= Texte source =
>>>>>
Quel impact apporte la grève dans votre travail ?
Oh, boy ! J’ai été trois ans Ministre de l’Éducation, j’ai passé beaucoup de temps dans des écoles. Je sais que la grève, ce n’est pas bon pour les jeunes. Quand tu manques une semaine, puis deux, puis trois, c’est difficile après de rattraper ton retard. Ça, je trouve ça dur. Évidemment, on essaie avec l’argent qu’on a de s’entendre avec les enseignants sur leurs salaires et leurs conditions de travail. Je voudrais que ça aille plus vite. Ça a un impact sur la scolarité des enfants et moi, c’est ce qui m’achale le plus.
Trouvez-vous que la question de la pluralité des genres est pertinente et quelle est votre opinion sur le sujet ?
C’est un nouvel enjeu partout dans le monde. Avec Suzanne Roy, la Ministre de la Famille, on a nommé un comité des « sages ». Ce sont des gens qui connaissent la sociologie et qui vont regarder ce qui se fait ailleurs. C’est un nouvel enjeu de se dire qu’il y a des personnes qui ne sont ni des hommes ni des femmes et qui se demandent : « C’est quoi ma place ? Est-ce que je peux avoir un X sur mon certificat de naissance ? Est-ce que je devrais avoir accès à des lieux, des toilettes et des services de façon différente ? » Il y a plein de questions qui se posent. Il faut y réfléchir. Ce n’est pas évident. Il y a des parents qui trouvent ça dur. Par exemple, vous avez treize ans, vous voulez changer de sexe, vos parents ne veulent pas, qu’est-ce qu’on fait ? Ce sont des questions fondamentales qu’on ne se posait pas quand moi j’avais treize ans, mais on doit se les poser actuellement. Il y a des experts qui vont se pencher là-dessus. Comme c’est un enjeu qui se passe partout dans le monde, ils vont regarder ce qui se fait ailleurs. Ils vont nous revenir avec des recommandations.
Avec les derniers résultats des sondages électoraux, comment envisagez-vous l’avenir du parti ?
Les sondages, ça monte et ça descend. Six mois, en politique, c’est une éternité. Il reste trois ans avant la prochaine élection, ça veut dire qu’il reste six éternités. Ça va continuer de monter et de baisser, mais j’essaie de ne pas trop regarder les sondages, même quand ils sont en ma faveur. Ce qui est important, c’est de faire les changements qu’on veut faire et obtenir des résultats. Nous, on a cinq priorités : l’éducation, la santé, l’économie, l’environnement et l’identité québécoise. J’essaie de regarder comment ça avance dans ces dossiers plus que comment ça avance dans les sondages.
<<<<<
= Données fournies =
>>>>>
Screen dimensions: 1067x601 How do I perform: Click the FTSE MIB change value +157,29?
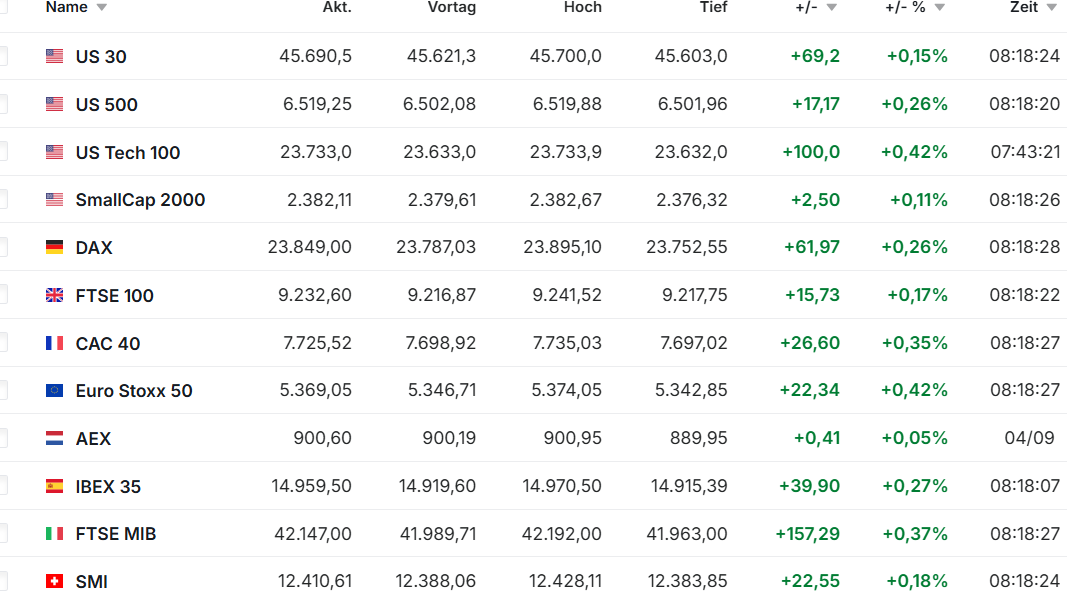tap(807, 534)
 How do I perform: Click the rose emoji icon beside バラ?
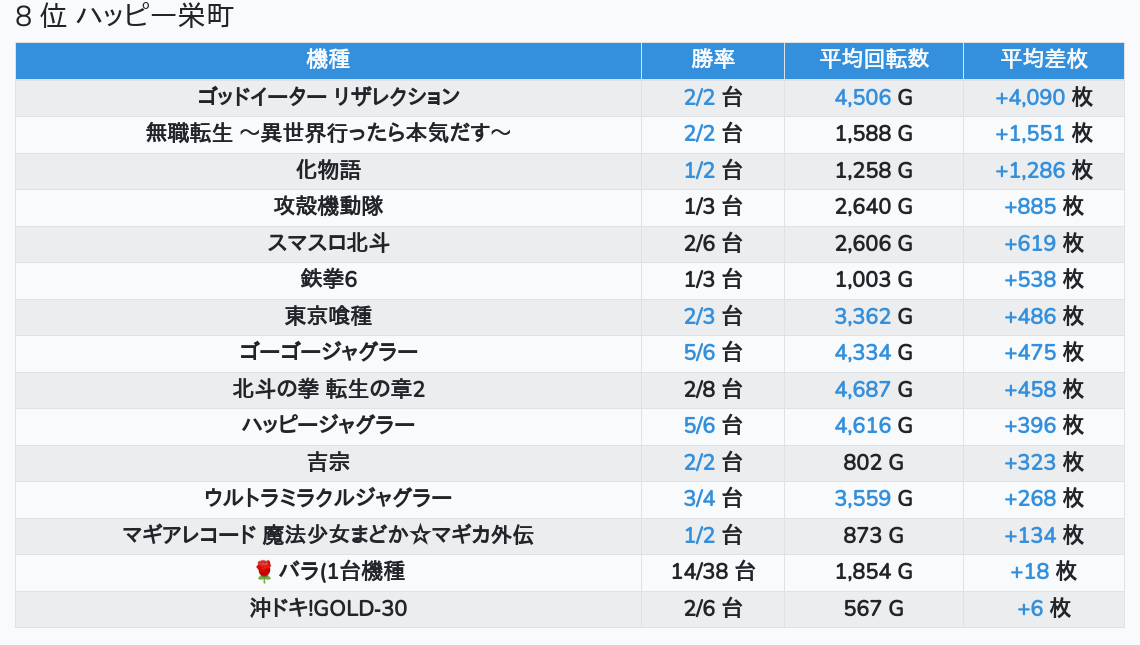coord(264,571)
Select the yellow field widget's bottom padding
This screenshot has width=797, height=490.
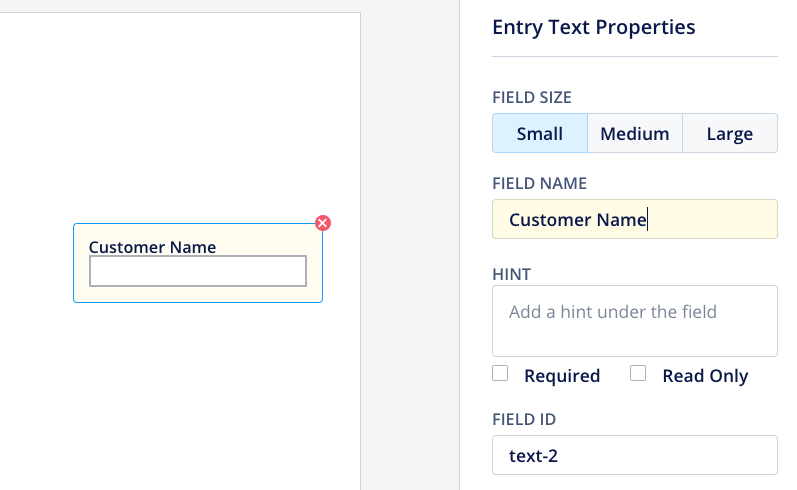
<<<<<
= Consigne =
D'après le texte source, pourquoi la grève n'est-elle pas bonne pour les jeunes ? Répondez en une à trois phrases.

= Réponse =
Quand on manque une semaine, puis deux, puis trois, il devient difficile de rattraper son retard. La grève nuit donc à la scolarité des enfants.